## PROBLEM REQUIREMENTS:
Rewrite the lines starting at the one containing "How do I perform: Click" and ending at the one containing "tap(503, 248)", changing "blank area" to "empty region" and leaving all else as it stands.

## MATERIAL FOR THIS TASK:

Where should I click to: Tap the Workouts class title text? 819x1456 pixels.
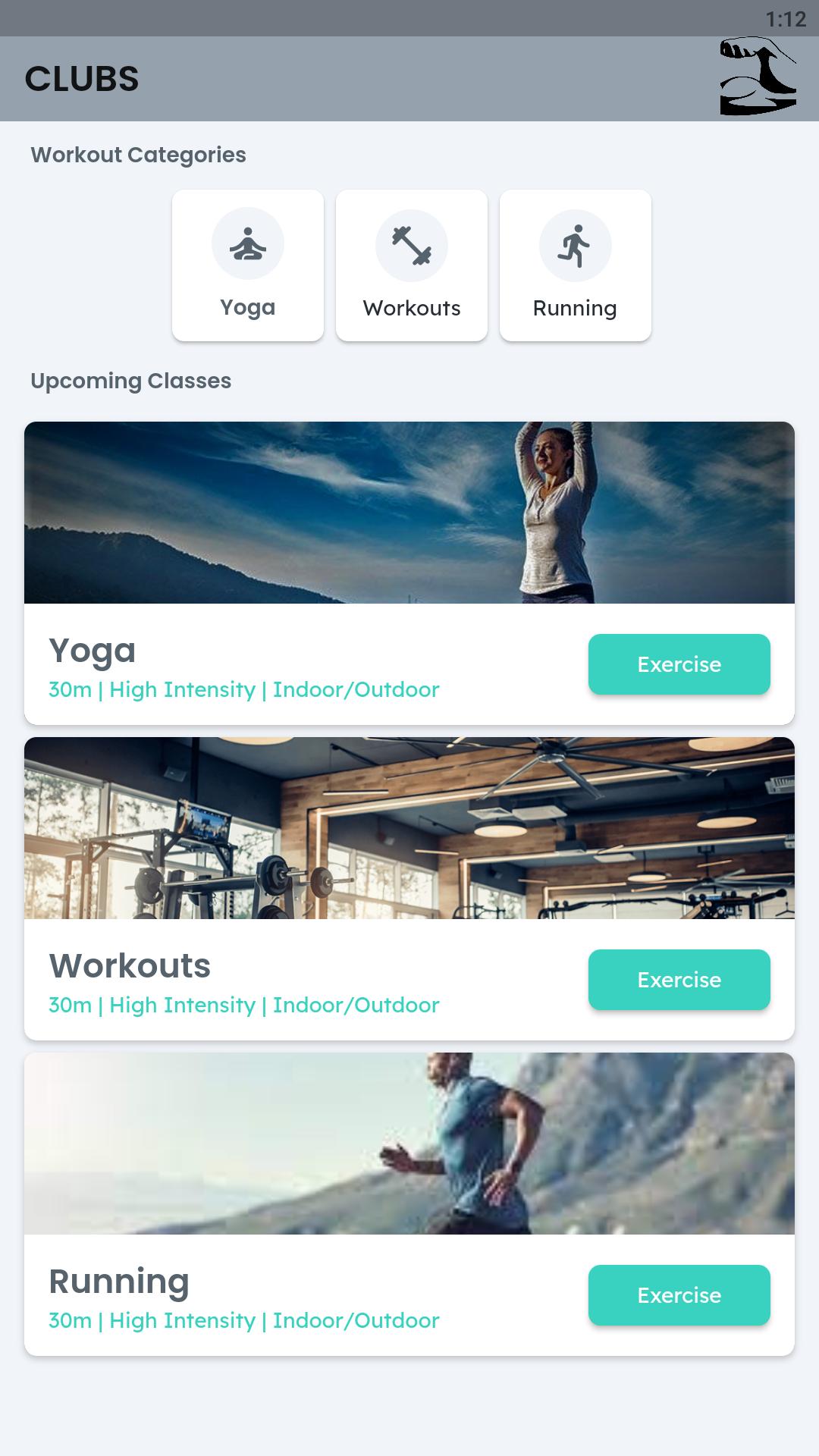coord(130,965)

==

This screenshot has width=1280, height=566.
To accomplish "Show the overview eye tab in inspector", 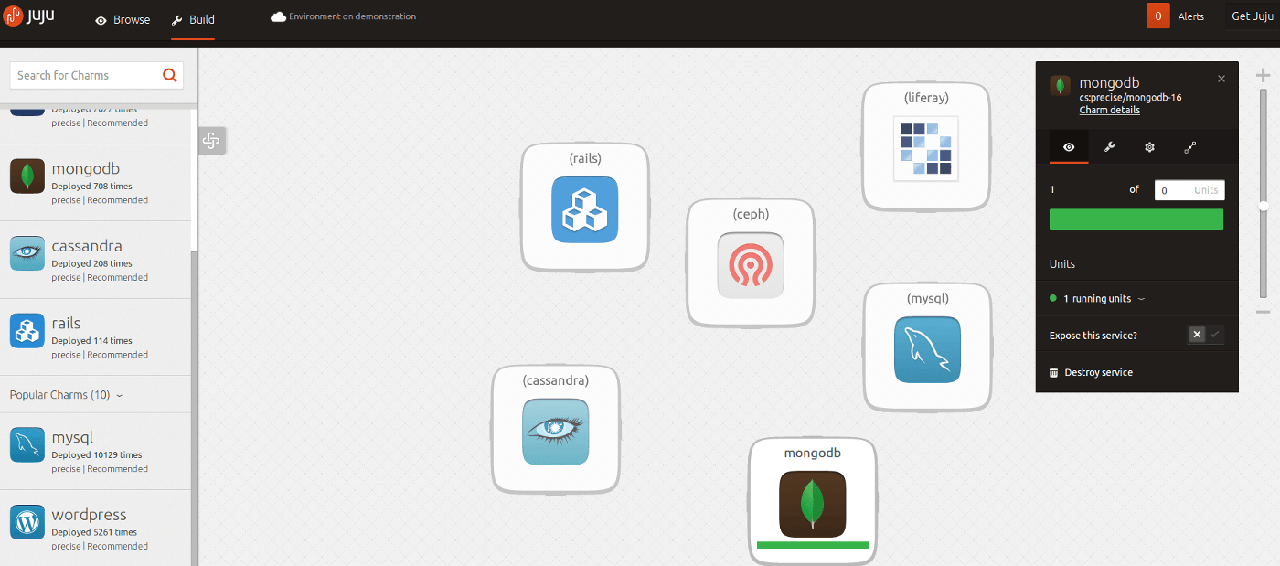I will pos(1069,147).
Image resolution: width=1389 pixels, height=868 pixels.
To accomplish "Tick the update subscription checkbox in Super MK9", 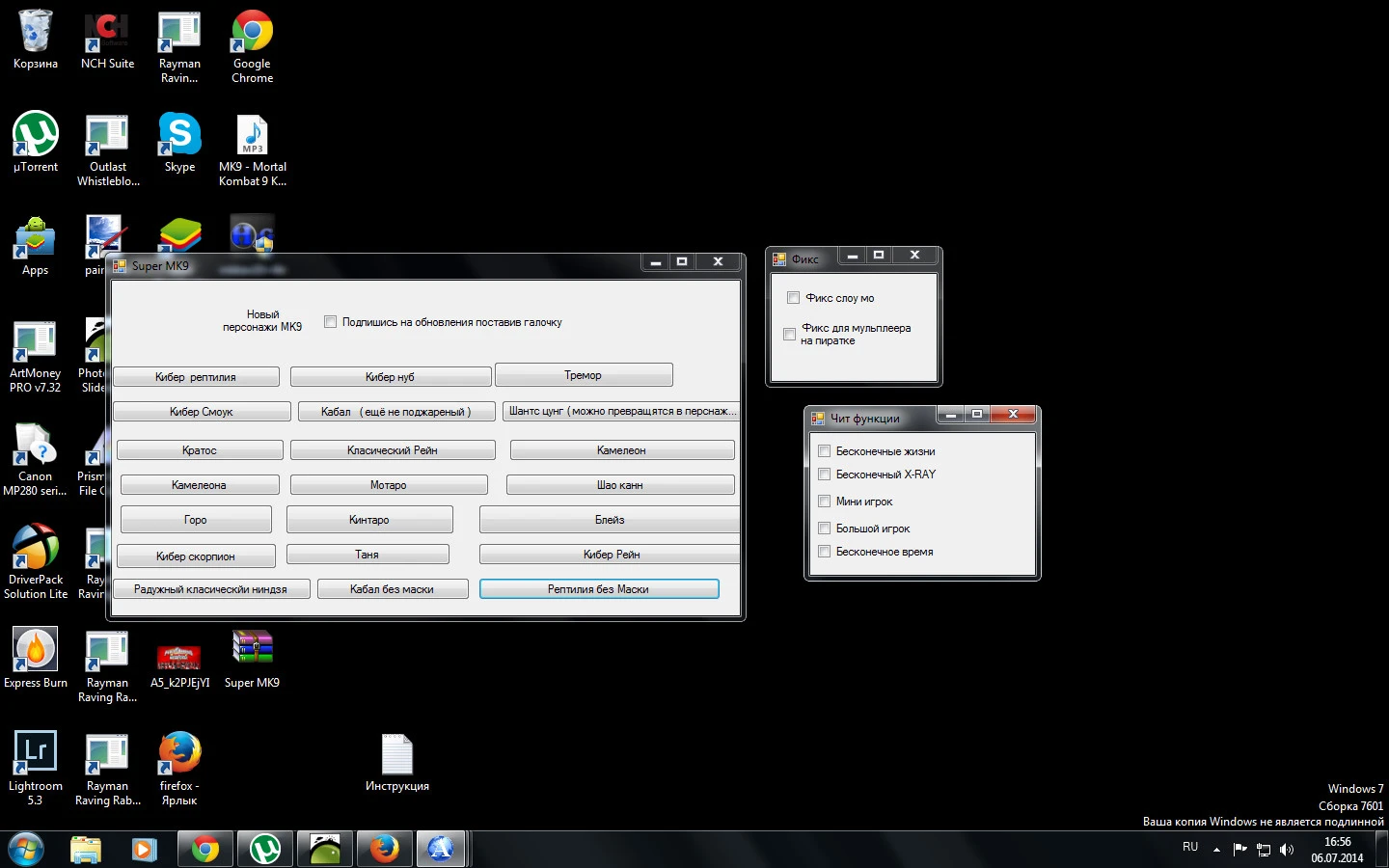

--

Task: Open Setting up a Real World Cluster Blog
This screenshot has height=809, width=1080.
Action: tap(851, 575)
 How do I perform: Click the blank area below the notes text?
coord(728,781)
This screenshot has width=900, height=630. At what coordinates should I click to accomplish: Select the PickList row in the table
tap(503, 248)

## FINAL ANSWER:
 How do I perform: Click the empty region below the notes text?
coord(728,781)
This screenshot has width=900, height=630. At what coordinates should I click to accomplish: Select the PickList row in the table
tap(503, 248)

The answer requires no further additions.